Please transcribe exactly the lines from the line holding "The width and height of the screenshot is (357, 347)." through the end of the data below, and skip any pictures.
** Opening Provided entries block **
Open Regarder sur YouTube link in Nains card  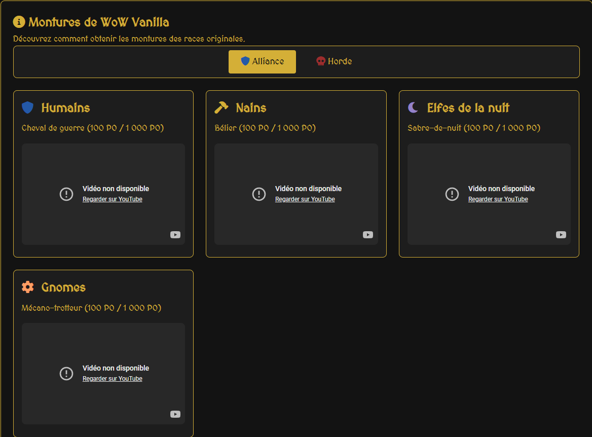[x=305, y=199]
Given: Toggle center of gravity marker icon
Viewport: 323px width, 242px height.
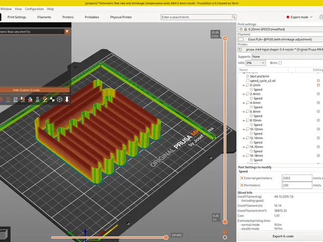Looking at the screenshot, I should point(52,99).
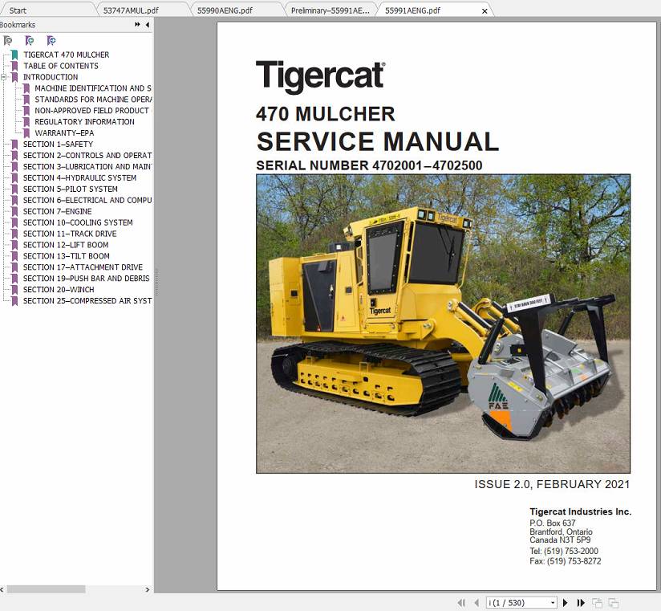Select the SECTION 20-WINCH tree entry
The image size is (661, 611).
(x=58, y=289)
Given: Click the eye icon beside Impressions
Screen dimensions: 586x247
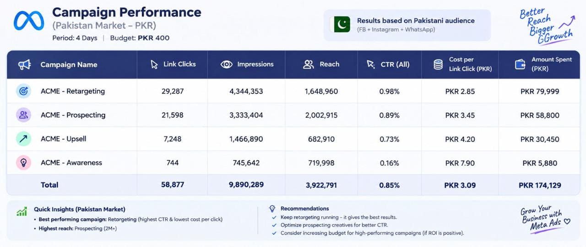Looking at the screenshot, I should [227, 64].
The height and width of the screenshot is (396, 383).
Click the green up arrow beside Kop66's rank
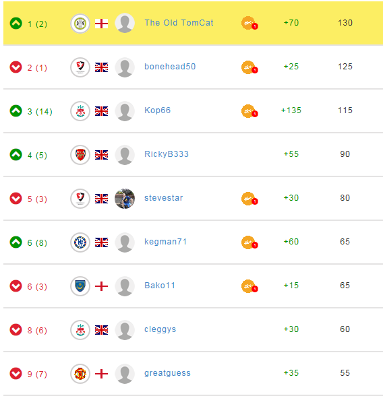click(16, 111)
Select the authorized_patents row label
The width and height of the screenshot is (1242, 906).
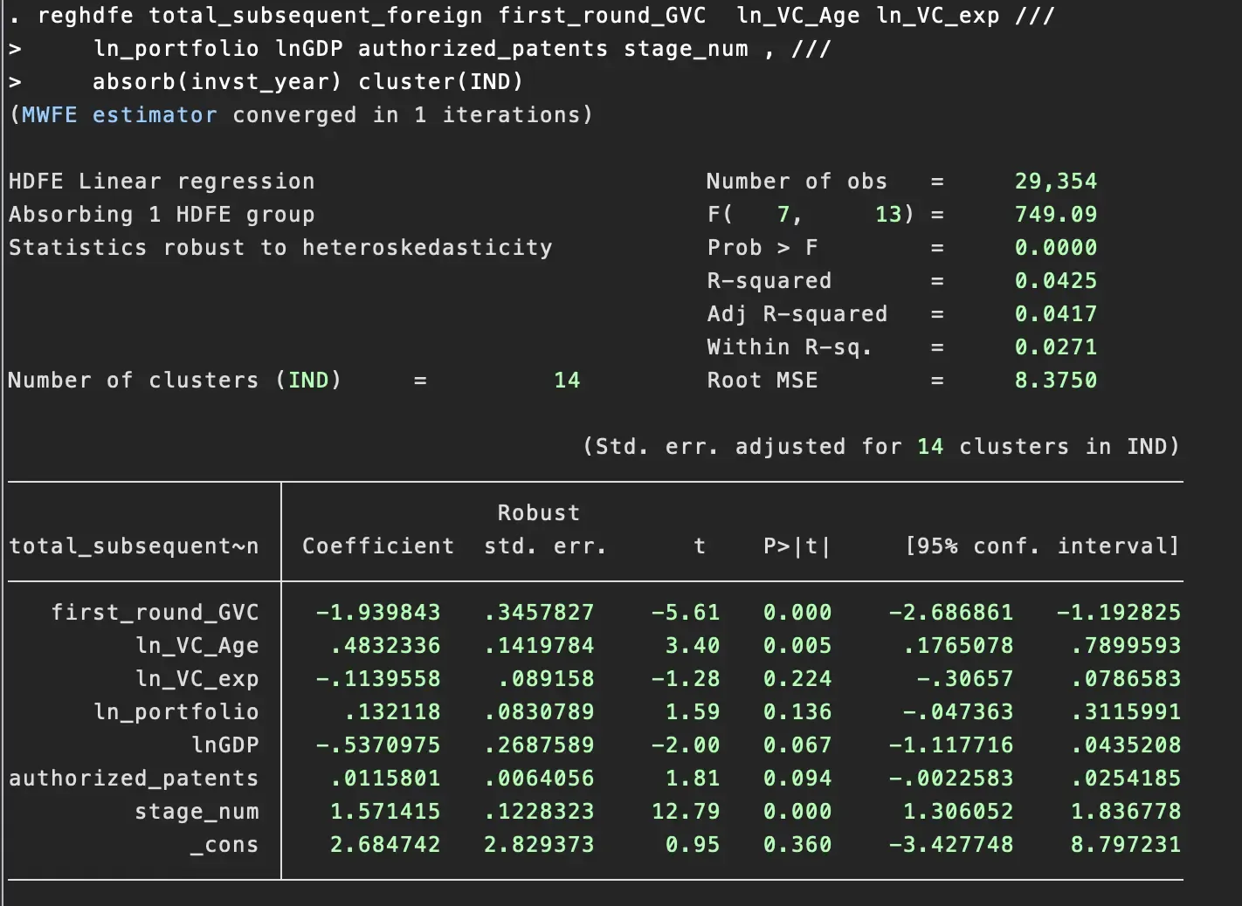[x=134, y=779]
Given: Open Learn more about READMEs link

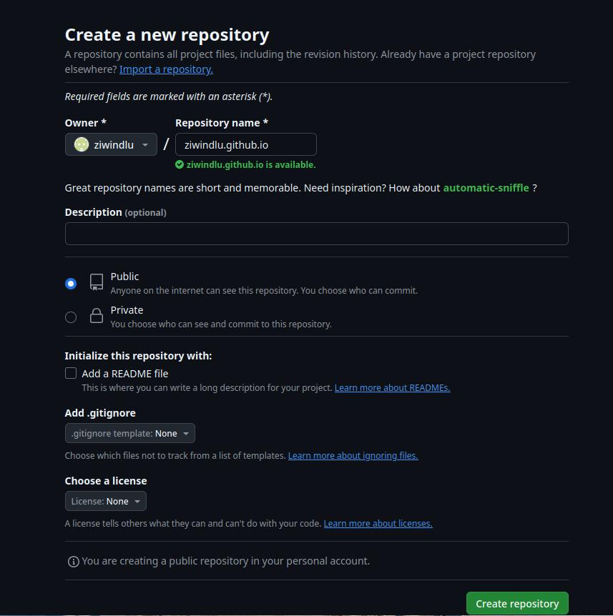Looking at the screenshot, I should (392, 388).
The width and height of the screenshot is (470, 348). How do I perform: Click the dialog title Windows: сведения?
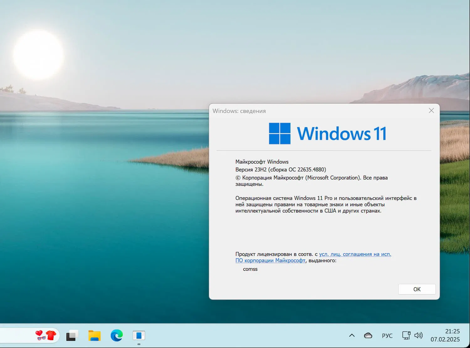(x=239, y=111)
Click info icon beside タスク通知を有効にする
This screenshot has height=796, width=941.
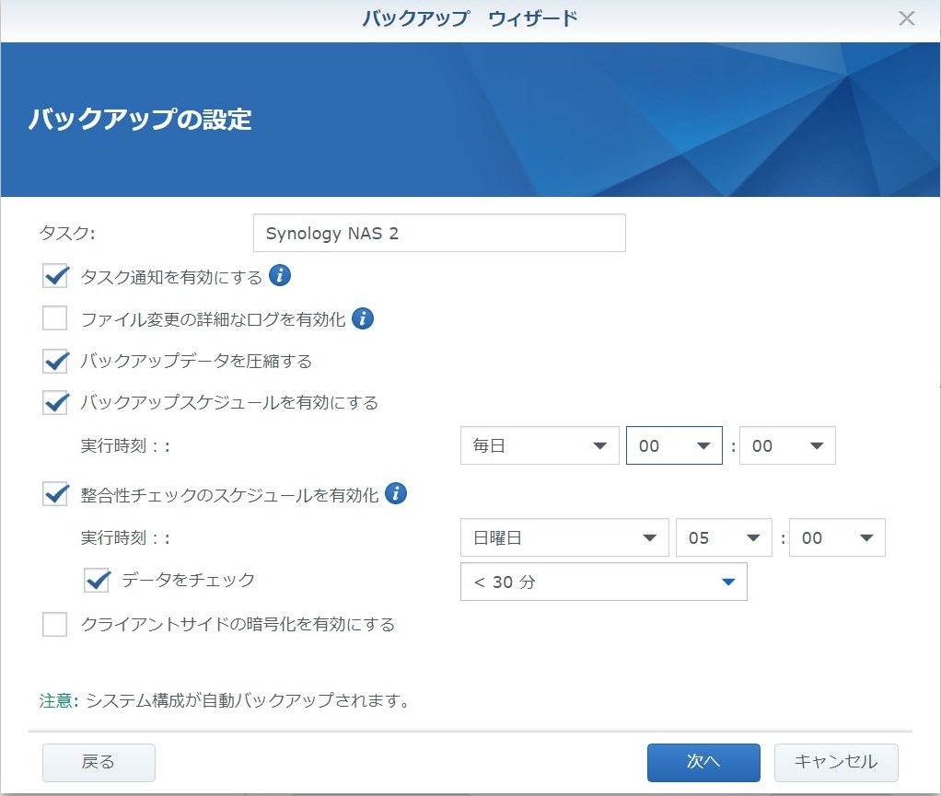(x=280, y=276)
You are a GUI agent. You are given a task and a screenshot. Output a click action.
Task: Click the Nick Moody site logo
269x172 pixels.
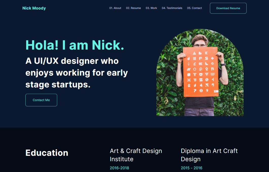pyautogui.click(x=34, y=8)
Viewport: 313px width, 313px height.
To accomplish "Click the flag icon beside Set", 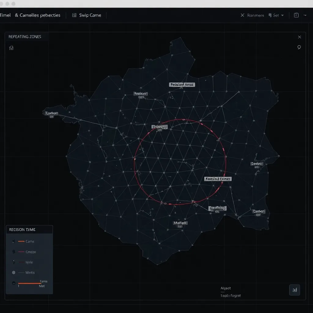I will point(270,15).
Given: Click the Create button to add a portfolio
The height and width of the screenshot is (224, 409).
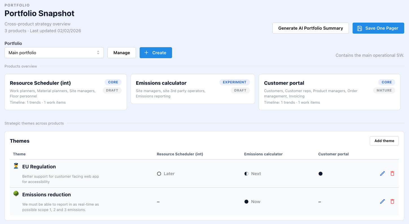Looking at the screenshot, I should [x=156, y=53].
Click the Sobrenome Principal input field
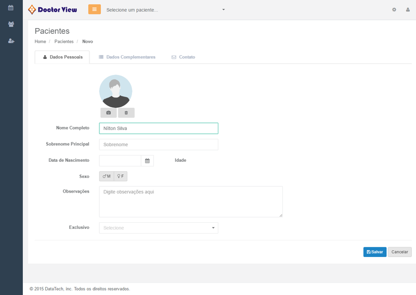This screenshot has width=416, height=295. 159,145
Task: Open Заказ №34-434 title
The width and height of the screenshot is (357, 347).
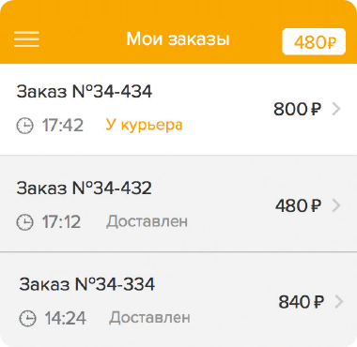Action: pos(85,92)
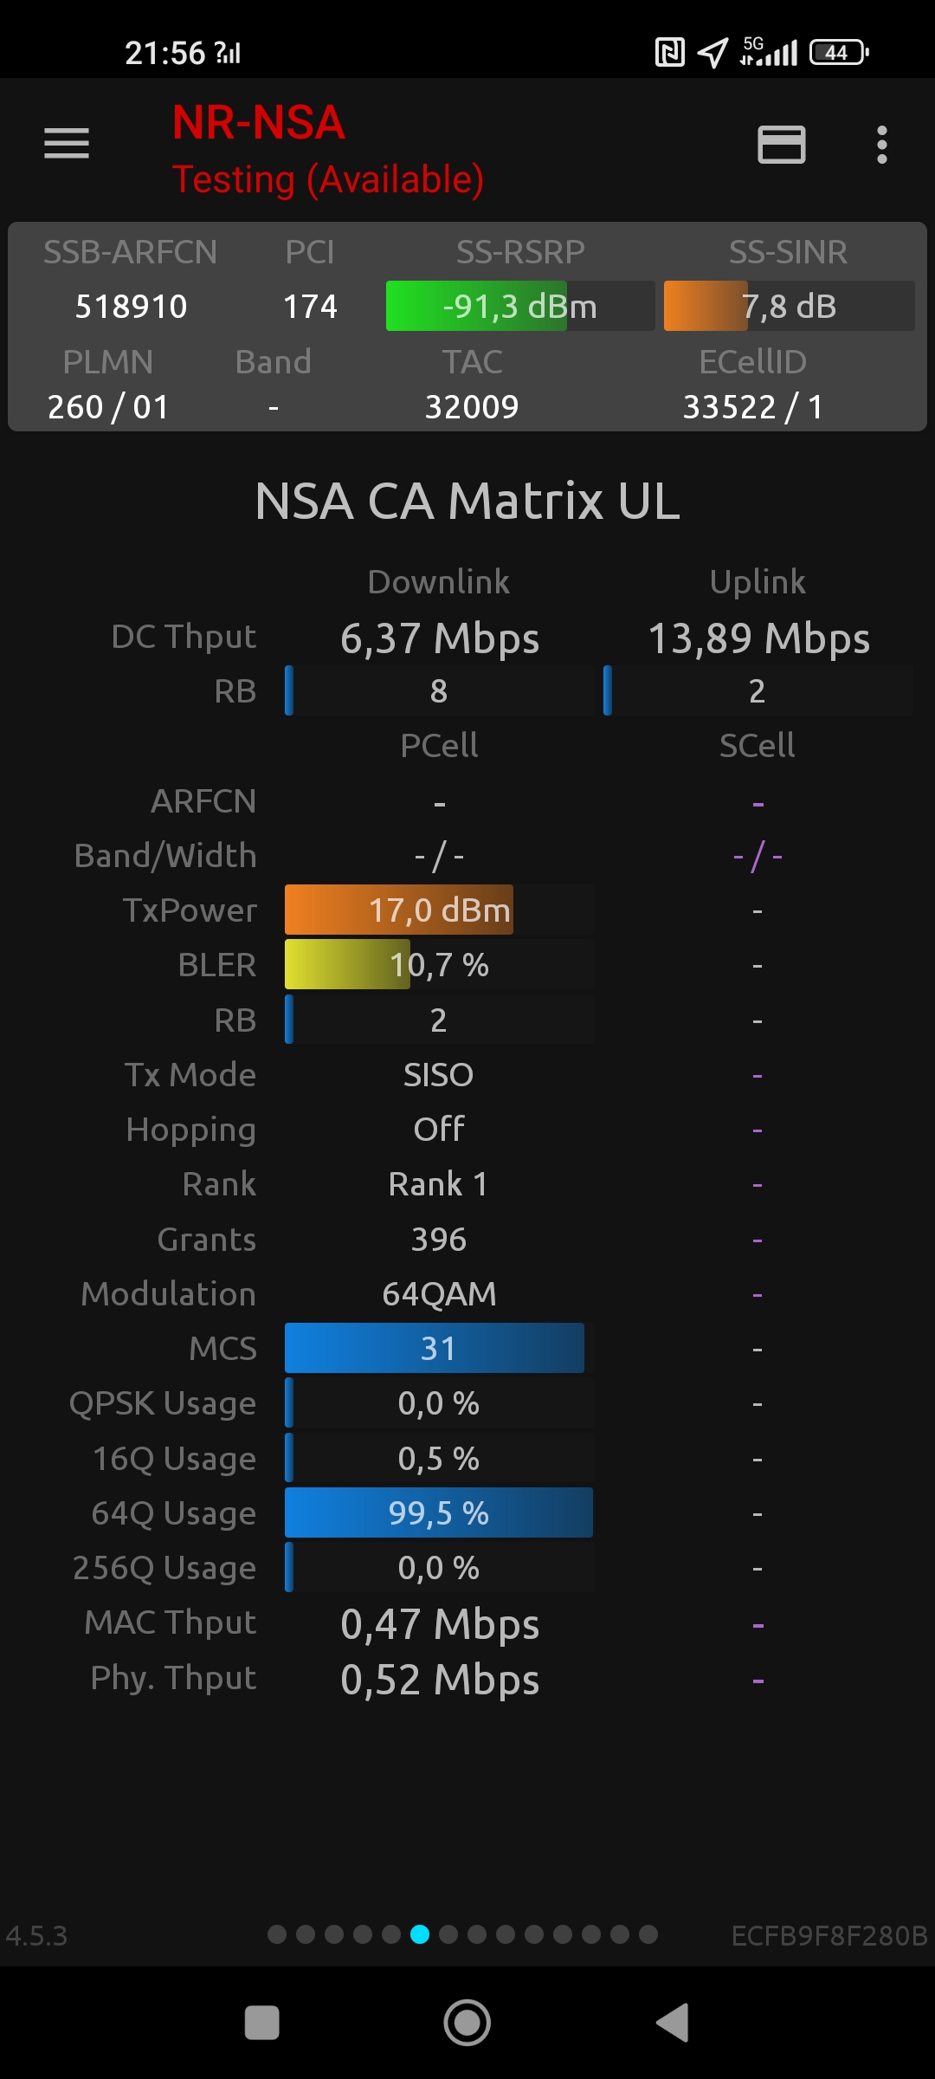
** Closing Provided entries block **
* Response to this exercise *
The width and height of the screenshot is (357, 347).
Action: pos(85,92)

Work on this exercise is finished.